RECORD EXTRACTS:
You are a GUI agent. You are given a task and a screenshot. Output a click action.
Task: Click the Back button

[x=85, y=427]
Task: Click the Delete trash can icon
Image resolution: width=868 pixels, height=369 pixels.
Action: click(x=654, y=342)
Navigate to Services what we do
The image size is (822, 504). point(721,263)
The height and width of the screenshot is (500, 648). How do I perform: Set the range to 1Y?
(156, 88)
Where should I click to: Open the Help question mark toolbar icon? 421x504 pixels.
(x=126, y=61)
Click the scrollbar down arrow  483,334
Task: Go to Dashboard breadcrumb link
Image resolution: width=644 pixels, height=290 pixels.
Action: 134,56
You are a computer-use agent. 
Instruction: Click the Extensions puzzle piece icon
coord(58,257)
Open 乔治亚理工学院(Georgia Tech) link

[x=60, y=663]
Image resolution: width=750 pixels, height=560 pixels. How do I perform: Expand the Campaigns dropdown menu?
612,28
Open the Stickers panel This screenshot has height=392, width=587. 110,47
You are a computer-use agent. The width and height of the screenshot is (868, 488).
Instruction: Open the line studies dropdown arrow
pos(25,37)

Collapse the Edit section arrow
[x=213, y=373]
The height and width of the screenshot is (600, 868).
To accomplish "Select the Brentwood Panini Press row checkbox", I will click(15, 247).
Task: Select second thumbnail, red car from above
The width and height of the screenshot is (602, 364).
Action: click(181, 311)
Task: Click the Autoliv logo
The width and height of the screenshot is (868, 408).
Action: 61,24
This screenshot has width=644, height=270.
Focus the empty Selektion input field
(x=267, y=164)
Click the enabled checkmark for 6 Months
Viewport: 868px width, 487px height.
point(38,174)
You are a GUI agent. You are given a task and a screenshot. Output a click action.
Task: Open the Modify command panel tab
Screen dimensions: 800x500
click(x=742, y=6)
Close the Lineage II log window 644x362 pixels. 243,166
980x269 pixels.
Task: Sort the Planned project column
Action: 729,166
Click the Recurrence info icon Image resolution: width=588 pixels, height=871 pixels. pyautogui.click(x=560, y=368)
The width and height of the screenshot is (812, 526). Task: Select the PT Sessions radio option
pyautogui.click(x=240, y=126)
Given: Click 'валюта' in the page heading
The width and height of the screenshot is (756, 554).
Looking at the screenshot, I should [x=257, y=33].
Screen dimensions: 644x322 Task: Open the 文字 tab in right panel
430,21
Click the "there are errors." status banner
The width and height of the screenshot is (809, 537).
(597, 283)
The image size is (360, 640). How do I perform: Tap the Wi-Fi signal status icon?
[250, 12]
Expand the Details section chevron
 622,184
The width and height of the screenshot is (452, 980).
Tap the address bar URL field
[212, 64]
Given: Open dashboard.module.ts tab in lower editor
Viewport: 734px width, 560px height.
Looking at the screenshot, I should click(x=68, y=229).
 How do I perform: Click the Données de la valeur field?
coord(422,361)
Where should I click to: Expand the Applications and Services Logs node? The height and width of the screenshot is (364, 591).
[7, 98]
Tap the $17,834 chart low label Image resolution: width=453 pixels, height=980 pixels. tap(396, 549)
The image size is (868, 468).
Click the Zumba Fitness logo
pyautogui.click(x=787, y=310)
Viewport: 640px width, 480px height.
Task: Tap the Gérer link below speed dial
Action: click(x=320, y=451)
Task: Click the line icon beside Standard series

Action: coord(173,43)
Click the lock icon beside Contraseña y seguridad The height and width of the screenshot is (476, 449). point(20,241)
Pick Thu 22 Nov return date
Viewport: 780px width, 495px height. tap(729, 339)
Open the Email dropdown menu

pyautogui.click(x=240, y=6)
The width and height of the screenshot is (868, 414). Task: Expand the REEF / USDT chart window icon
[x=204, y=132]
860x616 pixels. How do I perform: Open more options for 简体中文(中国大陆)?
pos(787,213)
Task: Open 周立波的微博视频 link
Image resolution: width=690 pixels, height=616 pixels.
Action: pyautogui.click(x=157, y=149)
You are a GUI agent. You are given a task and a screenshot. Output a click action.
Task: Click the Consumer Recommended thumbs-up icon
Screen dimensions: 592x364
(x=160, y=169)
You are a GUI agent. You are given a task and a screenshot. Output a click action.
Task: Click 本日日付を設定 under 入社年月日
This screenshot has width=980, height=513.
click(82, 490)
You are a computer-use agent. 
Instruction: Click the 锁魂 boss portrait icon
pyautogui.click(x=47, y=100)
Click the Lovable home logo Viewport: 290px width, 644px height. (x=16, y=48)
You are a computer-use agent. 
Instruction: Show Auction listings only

EXERCISE PROMPT: The answer must be the full listing, repeated word for word.

ANSWER AREA:
You are a GUI agent. You are given a task and a screenshot. Output a click action.
Task: Click the Back button

[x=85, y=427]
Task: Click the Delete trash can icon
Image resolution: width=868 pixels, height=369 pixels.
Action: click(x=654, y=342)
Navigate to Services what we do
The image size is (822, 504). point(721,263)
The height and width of the screenshot is (500, 648). How do I perform: Set the range to 1Y?
(156, 88)
Where should I click to: Open the Help question mark toolbar icon? 421x504 pixels.
(x=126, y=61)
Click the scrollbar down arrow  483,334
Task: Go to Dashboard breadcrumb link
Image resolution: width=644 pixels, height=290 pixels.
Action: 134,56
You are a computer-use agent. 
Instruction: Click the Extensions puzzle piece icon
coord(58,257)
Open 乔治亚理工学院(Georgia Tech) link

[x=60, y=663]
Image resolution: width=750 pixels, height=560 pixels. How do I perform: Expand the Campaigns dropdown menu?
612,28
Open the Stickers panel This screenshot has height=392, width=587. 110,47
You are a computer-use agent. The width and height of the screenshot is (868, 488).
Instruction: Open the line studies dropdown arrow
pos(25,37)

Collapse the Edit section arrow
[x=213, y=373]
The height and width of the screenshot is (600, 868).
To accomplish "Select the Brentwood Panini Press row checkbox", I will click(15, 247).
Task: Select second thumbnail, red car from above
The width and height of the screenshot is (602, 364).
Action: click(181, 311)
Task: Click the Autoliv logo
The width and height of the screenshot is (868, 408).
Action: 61,24
This screenshot has width=644, height=270.
Focus the empty Selektion input field
(x=267, y=164)
Click the enabled checkmark for 6 Months
Viewport: 868px width, 487px height.
point(38,174)
You are a GUI agent. You are given a task and a screenshot. Output a click action.
Task: Open the Modify command panel tab
Screen dimensions: 800x500
click(x=742, y=6)
Close the Lineage II log window 644x362 pixels. 243,166
980x269 pixels.
Task: Sort the Planned project column
Action: 729,166
Click the Recurrence info icon Image resolution: width=588 pixels, height=871 pixels. pyautogui.click(x=560, y=368)
The width and height of the screenshot is (812, 526). Task: Select the PT Sessions radio option
pyautogui.click(x=240, y=126)
Given: Click 'валюта' in the page heading
The width and height of the screenshot is (756, 554).
Looking at the screenshot, I should [x=257, y=33].
Screen dimensions: 644x322 Task: Open the 文字 tab in right panel
430,21
Click the "there are errors." status banner
The width and height of the screenshot is (809, 537).
(597, 283)
The image size is (360, 640). How do I perform: Tap the Wi-Fi signal status icon?
[250, 12]
Expand the Details section chevron
 622,184
The width and height of the screenshot is (452, 980).
Tap the address bar URL field
[212, 64]
Given: Open dashboard.module.ts tab in lower editor
Viewport: 734px width, 560px height.
Looking at the screenshot, I should click(x=68, y=229).
 How do I perform: Click the Données de la valeur field?
coord(422,361)
Where should I click to: Expand the Applications and Services Logs node? The height and width of the screenshot is (364, 591).
[7, 98]
Tap the $17,834 chart low label Image resolution: width=453 pixels, height=980 pixels. tap(396, 549)
The image size is (868, 468).
Click the Zumba Fitness logo
pyautogui.click(x=787, y=310)
Viewport: 640px width, 480px height.
Task: Tap the Gérer link below speed dial
Action: click(x=320, y=451)
Task: Click the line icon beside Standard series

Action: coord(173,43)
Click the lock icon beside Contraseña y seguridad The height and width of the screenshot is (476, 449). point(20,241)
Pick Thu 22 Nov return date
Viewport: 780px width, 495px height. tap(729, 339)
Open the Email dropdown menu

pyautogui.click(x=240, y=6)
The width and height of the screenshot is (868, 414). Task: Expand the REEF / USDT chart window icon
[x=204, y=132]
860x616 pixels. How do I perform: Open more options for 简体中文(中国大陆)?
pos(787,213)
Task: Open 周立波的微博视频 link
Image resolution: width=690 pixels, height=616 pixels.
Action: pyautogui.click(x=157, y=149)
You are a GUI agent. You are given a task and a screenshot. Output a click action.
Task: Click the Consumer Recommended thumbs-up icon
Screen dimensions: 592x364
(x=160, y=169)
You are a GUI agent. You are given a task and a screenshot. Output a click action.
Task: Click 本日日付を設定 under 入社年月日
This screenshot has width=980, height=513.
click(82, 490)
You are a computer-use agent. 
Instruction: Click the 锁魂 boss portrait icon
pyautogui.click(x=47, y=100)
Click the Lovable home logo Viewport: 290px width, 644px height. (x=16, y=48)
You are a computer-use agent. 
Instruction: Show Auction listings only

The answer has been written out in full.